In particular, data may be transmitted to:

  • external consultants (e.g. law firms) possibly involved in the investigative phase of the report;
  • The Internal Office responsible for managing reports set up in compliance with the obligation pursuant to Legislative Decree 24/2023 and the corporate functions involved in the examination and evaluation of reports;
  • manager(s) of the department(s) involved in the report (e.g. Internal Audit department, Legal department, Supervisory Body or other reference departments for the reported subject);
  • organisational positions tasked with carrying out investigations on reports in cases where their knowledge is essential in order to understand the reported events and/or to conduct the relative related investigation and/or processing activities;
  • institutions and/or Public Authorities, Judicial Authorities, Police Entities, investigative Agencies;
  • supervisory body appointed pursuant to Legislative Decree 231/2001 exclusively for the predicate offences and in instances that involve the violation of the organisational models, of the specific approved procedures and of the Code of Ethics;
  • manager responsible for the prevention of corruption and transparency (RPCT), where appointed;
  • ANAC and National Labour Inspectorate when retaliatory acts against the reporting party have been confirmed.

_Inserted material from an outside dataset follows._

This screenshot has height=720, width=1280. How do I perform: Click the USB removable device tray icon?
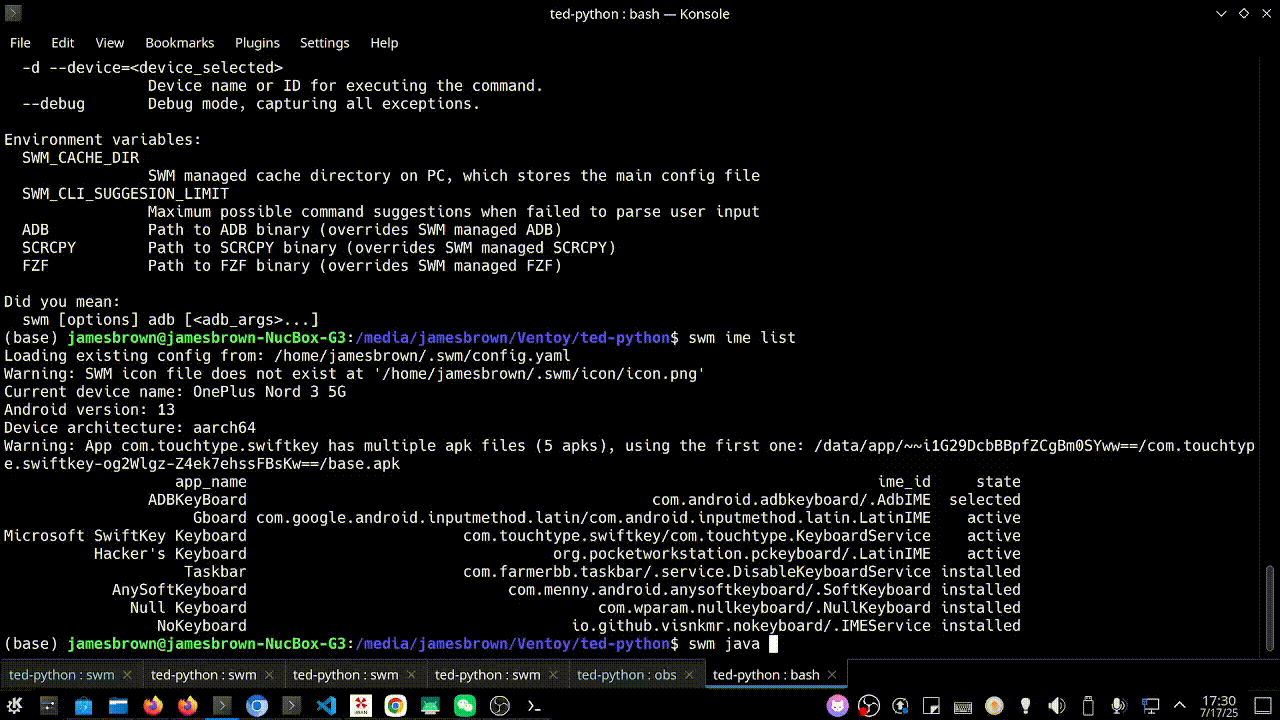[1086, 705]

The personal data collected are also processed by the Data Controller's personnel, who act on the basis of specific instructions provided in relation to the purposes and procedures of the same processing having first been appointed as an authorised data processor pursuant to art. 2 quaterdecies of the Privacy Code. The personal data collected will not be disseminated, nor will it be transferred to third countries (outside the EU).

You may exercise the rights referred to in art. 15 - 22 of the GDPR, without prejudice to the limitations of which you have also been informed in this information sheet, such as the right of access, rectification, erasure (right to be forgotten), limitation or portability through the Data Controllers at their offices or by email also to the DPO. Using the same methods, you can request the list of managers appointed pursuant to Art. 28 GDPR in relation to the processing referred to in this information sheet.